The latest updates on the VeChain tools feature a carbon footprint emission tracker which calculates the carbon per transaction. It is interesting to see how much carbon is being emitted and so far this year is the equivalent of one person flying 10% of the way from Frankfurt to New York. Will they get halfway by the time we hit December as the hope is they will as that means the number of transactions have risen.
When you dig deeper researching into a project and start pulling the stats one soon realises the scope and potential that is there. The VeChain has expanded their development team quite considerably and this is only done when they have an agenda with goals an timelines.
A key information indicator is the number of contracts/partnerships signed and registered and the number of contracts that are currently active.
Just over 21000 contracts vs the number of active contracts below showing around 250 which is only around 1%. This is a telling number and this is purely down to adoption as businesses will take time to get up and running full time.
We already know the real use cases being used by certain companies and here are just some examples.

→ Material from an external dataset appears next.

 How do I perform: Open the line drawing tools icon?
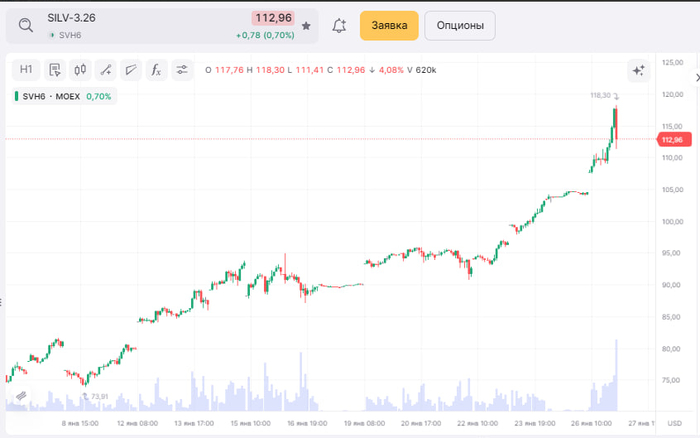pos(105,70)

BMW - odometer readings for second hard vehicles
Walmart China - order processing and tracing food sources.
Samsung Shipping - tracking and navigation
The new update feature showing how the Carbon footprint is being monitored is a stark reminder of what we shall see come 2026 where this will be regulated by the European Union.
Having tools available on the VeChain Stats site is a huge indicator as one can watch the adoption live. This is still early days and feel under no pressure just yet to stake VET continuously like I am some other projects. Keeping a watchful eye on the stats and number of clauses/transactions being processed is smart for now as the numbers are going to increase due to the known regulation only 3 years away.
Contracts/partnerships will continue to rise in numbers and expect to see well over 100K within the next 18 months. This must not be confused with the number of accounts that are active where there is well over 200K with 8k active so far today. Contracts will have multiple transactions whereas accounts will mostly be singular with smaller volumes of VTHO being burned.
With the VeChain the key figure to always keep in mind is the 36 million VTHO (gas token) that is created daily and has to be burned otherwise they are just accumulating creating a massive stock pile. Even when the burn rate hits 36 million the days of excess VTHO need to be caught up in order to really start placing VET and VTHO under price pressure.
Remember that every transaction a business does whether it is moving stock, receiving raw material or just normal day business this is all data required and the number of clauses each business creates will be plentiful. 100K partnerships/contracts should take care of the 36 million VTHO burn every day on their own which tells us the price has to rise significantly making VET a decent investment as you earn VTHO every day. For every 100K VET you earn 42 VTHO per day. What is interesting is there is a scale with the more you have the more you earn with 1 million being the base.
1 million Vet = 570 VTHO per day (57 per 100K)
5 million Vet = 3225 VTHO per day (64.5 per 100K)
15 million Vet = 10800 VTHO per day (72.0 per 100K)
As you can see you earn higher rewards in VTHO for the more stake you have and why 1 million is still seen as a small account. That is roughly $28K at todays prices and out of my league right now.